Demon Deacon Football Game Notes -- Wake Forest at Clemson
Aug. 30, 2004
This Week's Game
The Demon Deacons begin their season away from Groves Stadium for the fourth straight year under head coach Jim Grobe. Wake Forest has opened its season at home just once since 1998.
The Deacons finished an up-and-down 2003 season with a 5-7 record featuring highlight wins at Boston College and against nationally-ranked NC State, but with three straight losses to end the season. It was the first losing season for Wake Forest under Grobe. Sixteen starters are back from last year's team including an All-ACC selection in each phase of the game.
Clemson begins the 2004 campaign ranked in both the Associated Press (No. 15) and the ESPN/USA Today poll (No. 16). The Tigers are coming off a 9-4 season that was capped by a victory in the Peach Bowl against Tennessee. Clemson head coach Tommy Bowden returns 15 starters from last year's squad.
The Deacons have not begun a season by facing an Atlantic Coast Conference opponent since 1992. It will be the earliest ACC game on the calendar in Wake Forest history.
Saturday's game will mark the 52nd straight year the two teams have met on the gridiron and the 70th meeting overall. The Tigers lead the series 53-15-1. In last year's meeting in Winston-Salem, the Deacons won 45-17 at Groves Stadium.
Preseason Camp Recap
While a number of Deacons missed up to several days of preseason camp, no major injuries were incurred during the dog days of August. The only major injury heading into Saturday's game is a lingering Achilles injury to defensive end John Finklea which was suffered during offseason conditioning drills. He will miss the Clemson game.
There were only three position changes to report. Senior Jerome Nichols moved from defensive end to defensive tackle, junior Chris Owen moved from linebacker to fullback and freshman Eric Gaskins switched from defensive tackle to offensive tackle.
Offensively, the biggest preseason question marks were on the offensive line. Early injuries to projected starting guards Greg Adkins and Joe Salsich opened the door for younger players. No one has taken better advantage of the opportunity than redshirt sophomore Arby Jones and redshirt freshman Brodie Overstreet who have staked claim to the starting guard positions.
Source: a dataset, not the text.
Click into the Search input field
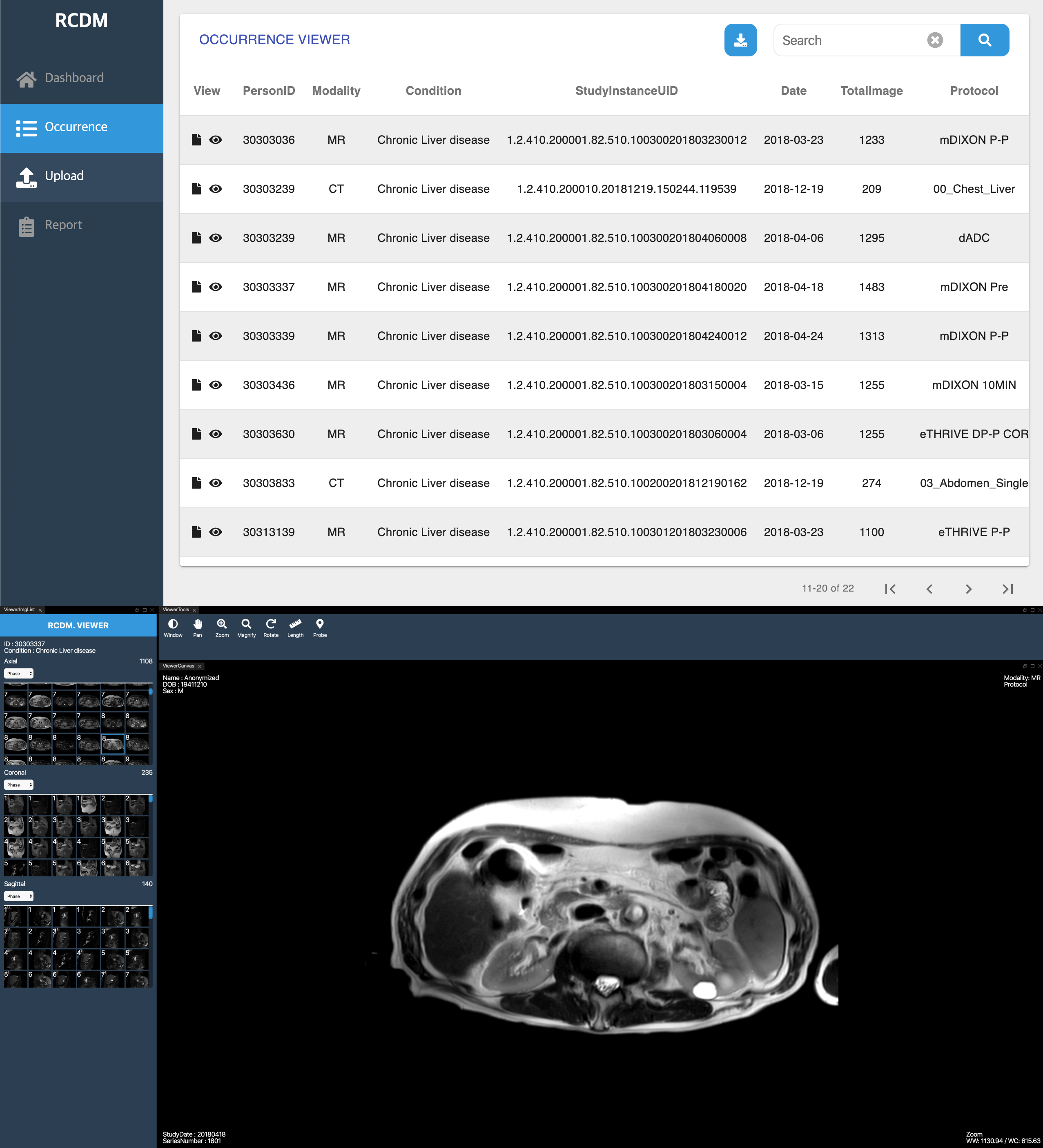This screenshot has height=1148, width=1043. (848, 40)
On the defensive side of the ball, Nichols' shift to defensive tackle has freed up a starting job on the right side. Third-year sophomore Bryan Andrews has stepped into those shoes.
Who's Back In 2004?
With only 10 seniors, Wake Forest is still considered to be a relatively young team. That doesn't mean the Deacons are lacking experience, however. The Deacons have seven players who are beginning their third year as starters and 12 players have started at least 10 games in their careers.
On offense, the Deacons return the starters at all the skills positions, including Randolph (QB), Barclay (RB), Anderson and Willie Idlette (WR).
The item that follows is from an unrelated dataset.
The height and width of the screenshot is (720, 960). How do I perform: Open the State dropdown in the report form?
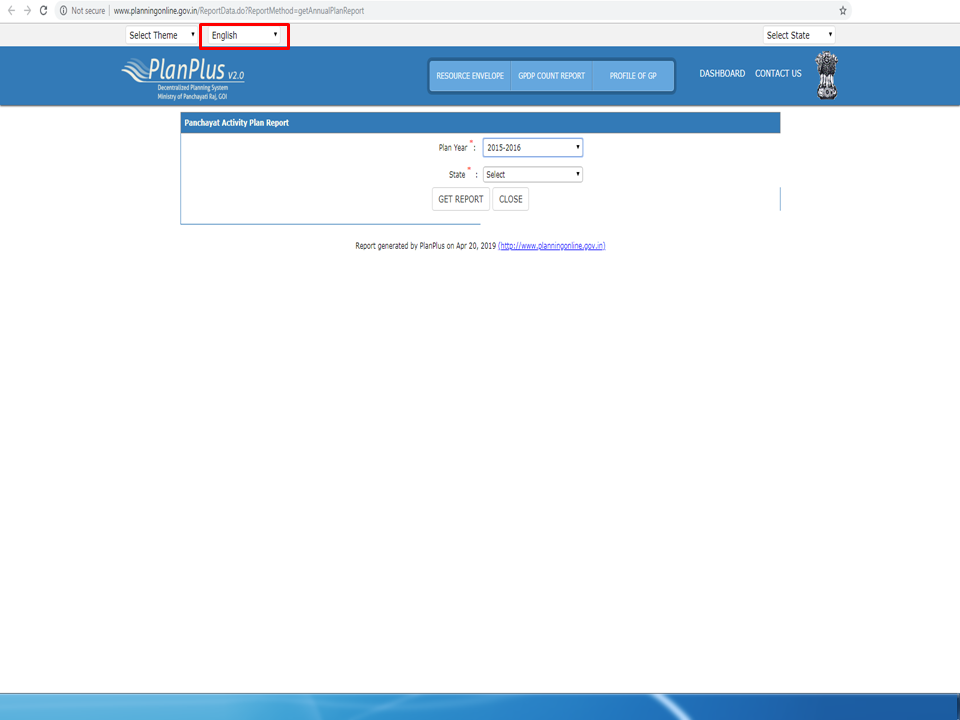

Defensively, four of the team's top six tacklers are back including Caron Bracy, who led the team with 90 stops as a junior last year; King, who had a team-high three interceptions and led the ACC with 15 pass breakups.
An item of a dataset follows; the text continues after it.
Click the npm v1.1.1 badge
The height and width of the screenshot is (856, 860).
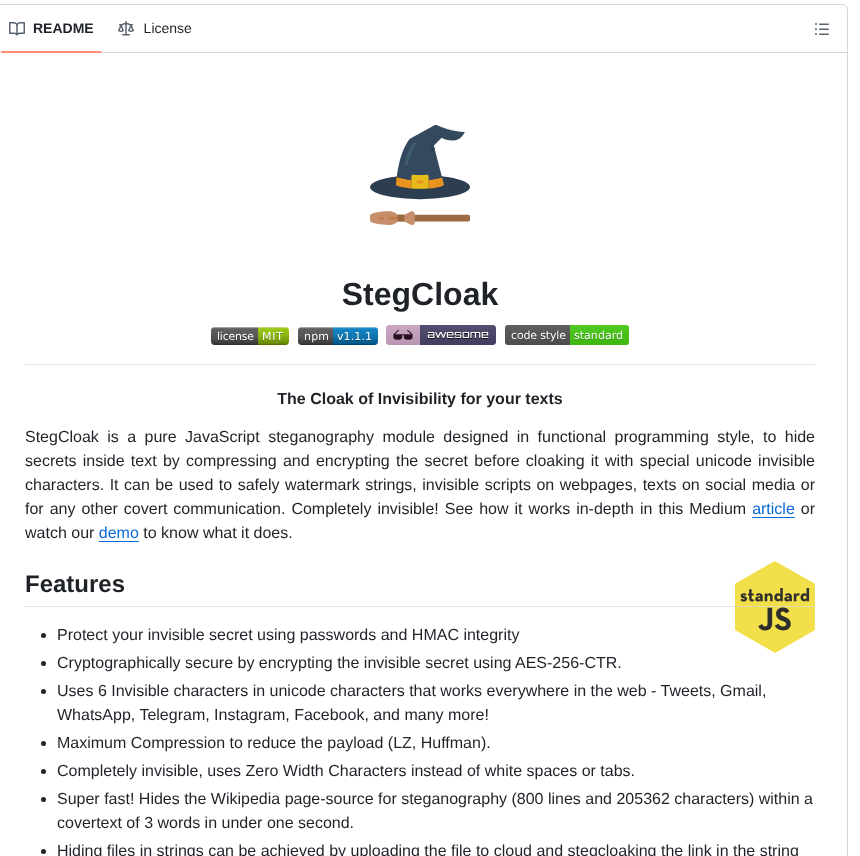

In all, the Deacons return 93 percent of their all-purpose yards from last year's team which led the ACC in rushing for a third straight year.
From The Training Room
With 18 wins in his first three years as head coach, Jim Grobe has lifted the Demon Deacons to a level of success seldom seen at Wake Forest.
Grobe's 18 wins through his first three seasons are the most by a Wake Forest coach since 1923-25 when Hank Garrity won 19.
The 18 wins are the most in any three-year period since 1986-88.
When the Deacons originally adopted the "nickel" package, the decision was made largely because of quality depth in the defensive backfield and a lack of it along the line.
Now in their fourth season, the coaching staff feels as though they have enough quality linemen to fill those positions up front.
Grobe has emphasized, however, that the Deacons will not abandon the 3-3-5, particularly against pass-heavy offenses.
While the Deacons will often have one fewer defensive back on the field than in years past, it's possible that it could still be the same players. Senior Caron Bracy, who started as the "bandit" defensive back, has moved to outside linebacker.
Recent Season Openers
The Deacons are 49-50-3 in season openers through the years and have won six of the last ten.
Ray McCartney, formerly the defensive line coach, is now concentrating solely on defensive tackles.
Keith Henry, who coached cornerbacks in 2003, will oversee Wake Forest's defensive ends.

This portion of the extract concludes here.